Entries on where items appear:
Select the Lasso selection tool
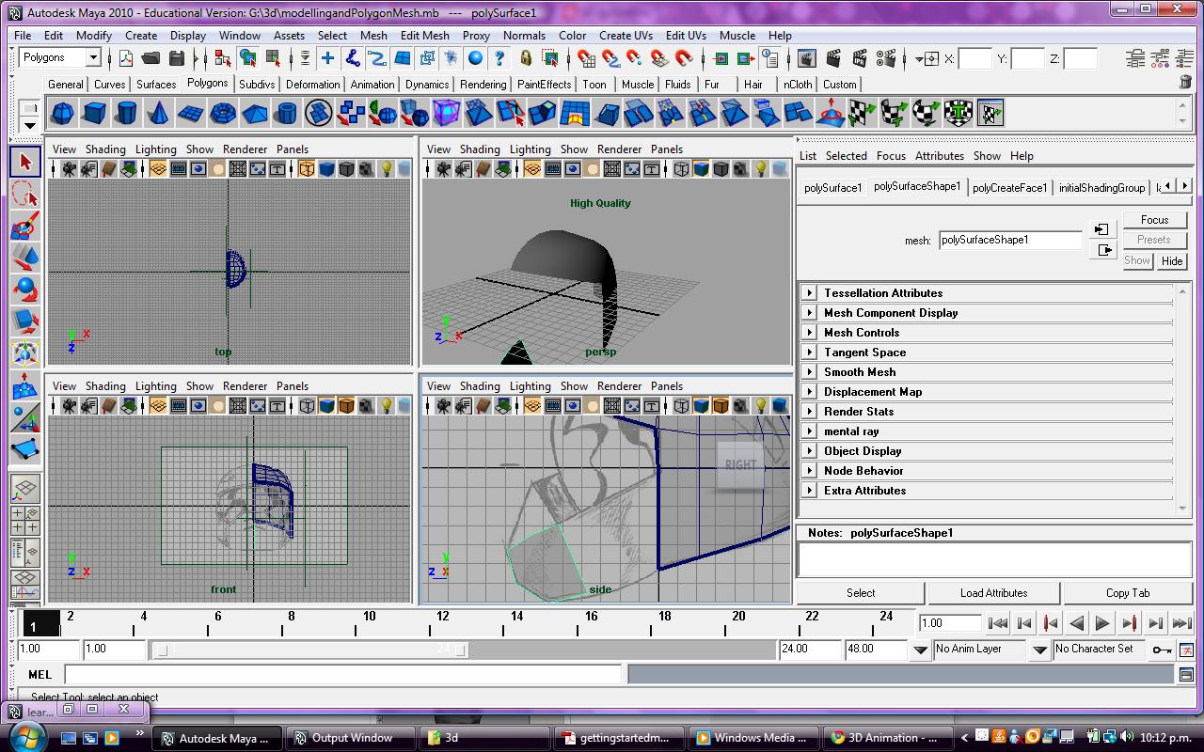Image resolution: width=1204 pixels, height=752 pixels. coord(25,193)
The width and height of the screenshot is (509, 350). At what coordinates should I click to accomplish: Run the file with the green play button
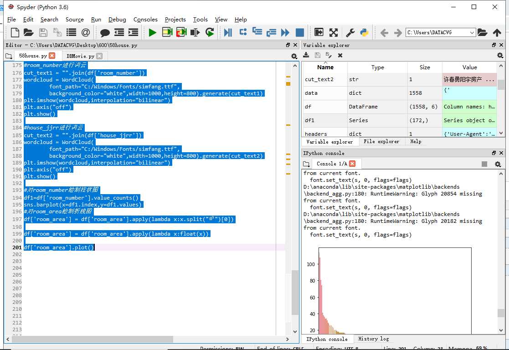pos(152,32)
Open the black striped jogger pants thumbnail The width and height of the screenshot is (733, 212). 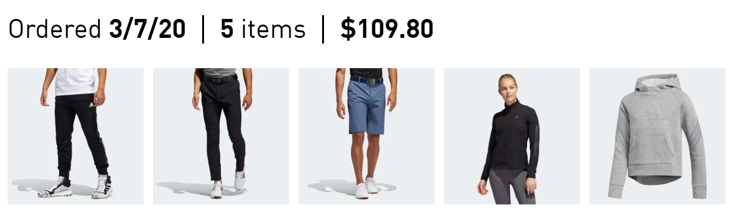tap(76, 136)

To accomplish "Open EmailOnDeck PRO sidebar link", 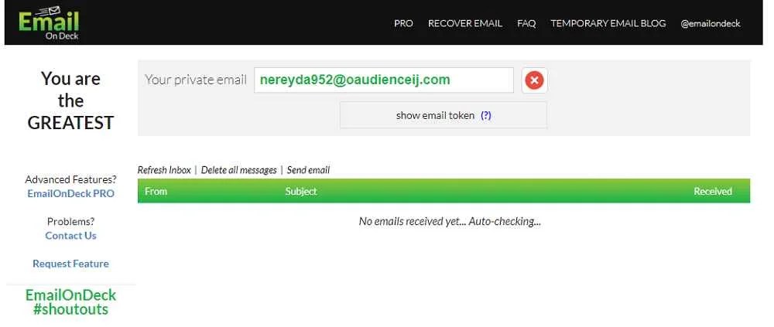I will tap(70, 193).
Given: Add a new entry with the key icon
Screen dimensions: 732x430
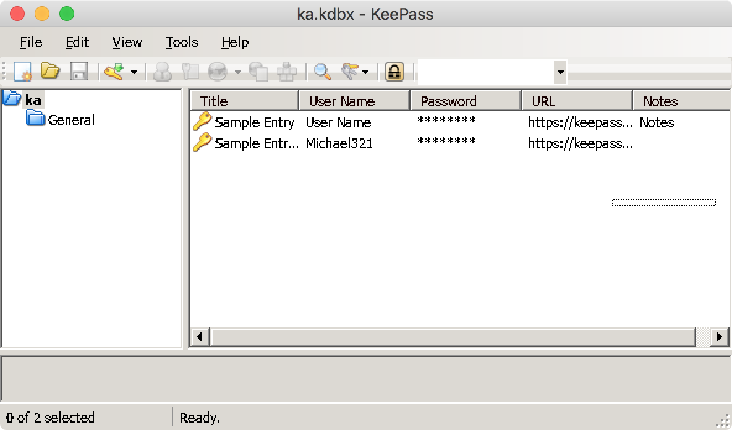Looking at the screenshot, I should point(115,71).
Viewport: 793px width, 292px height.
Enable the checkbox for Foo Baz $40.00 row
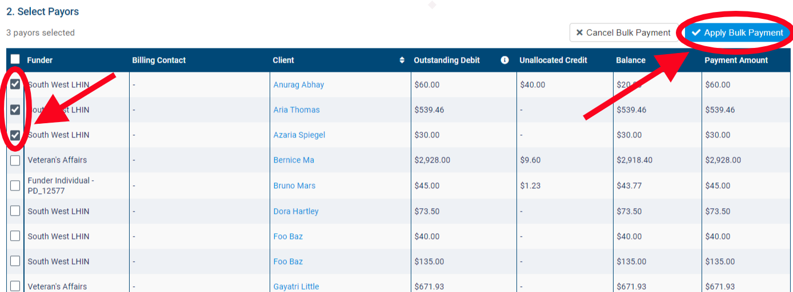pyautogui.click(x=15, y=236)
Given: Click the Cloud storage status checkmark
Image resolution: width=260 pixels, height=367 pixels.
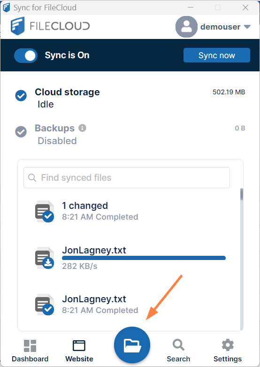Looking at the screenshot, I should point(21,95).
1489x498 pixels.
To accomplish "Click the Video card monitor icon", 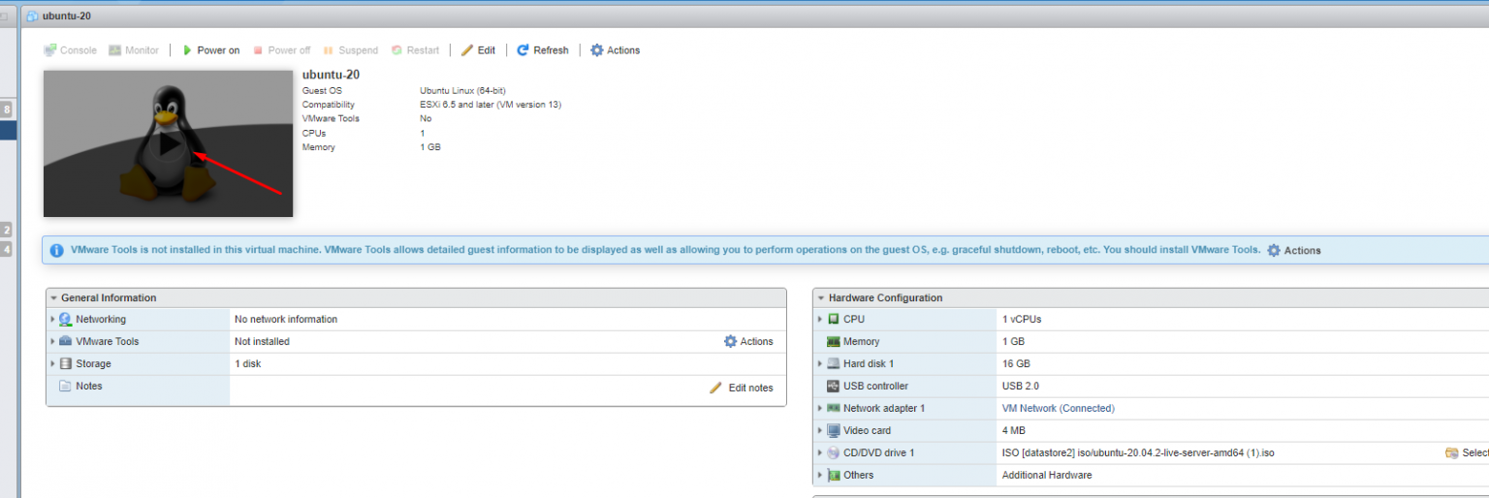I will [833, 430].
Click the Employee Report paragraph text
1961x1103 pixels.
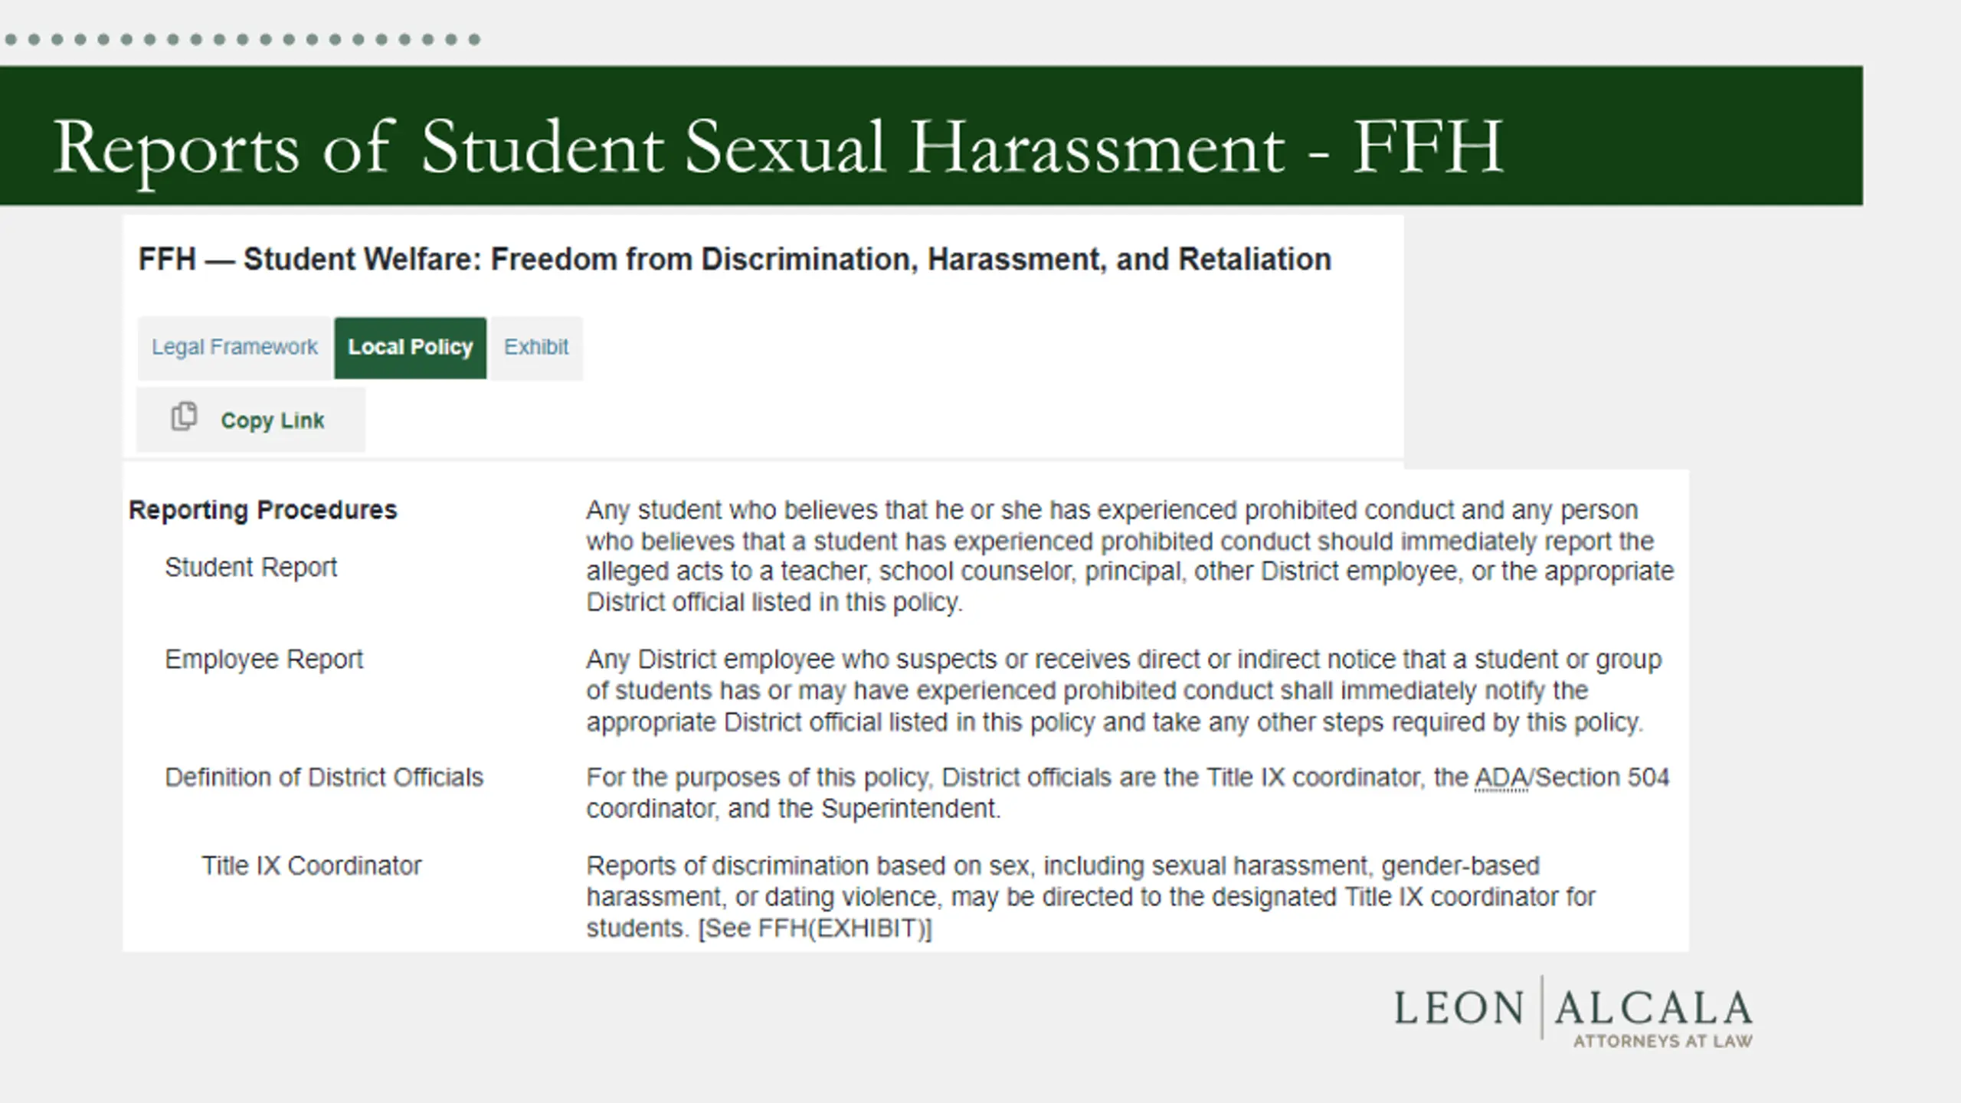(x=1124, y=691)
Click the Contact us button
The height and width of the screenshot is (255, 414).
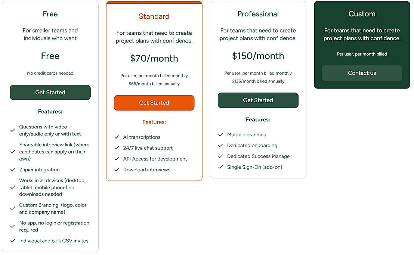click(362, 73)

▶ WRITTEN TASK
Can you format the records from the line containing "Viewport: 793px width, 292px height." through the line containing "Looking at the screenshot, I should point(21,95)." as a Markdown table with the columns Number and Text, giving each non-blank line its own numbered row? Leave the pictures out of the table.

▶ COMPLETED EXERCISE
| Number | Text |
|---|---|
| 1 | Viewport: 793px width, 292px height. |
| 2 | Enable the checkbox for Foo Baz $40.00 row |
| 3 | pyautogui.click(x=15, y=236) |
| 4 | Given: Click the Cloud storage status checkmark |
| 5 | Image resolution: width=260 pixels, height=367 pixels. |
| 6 | Looking at the screenshot, I should point(21,95). |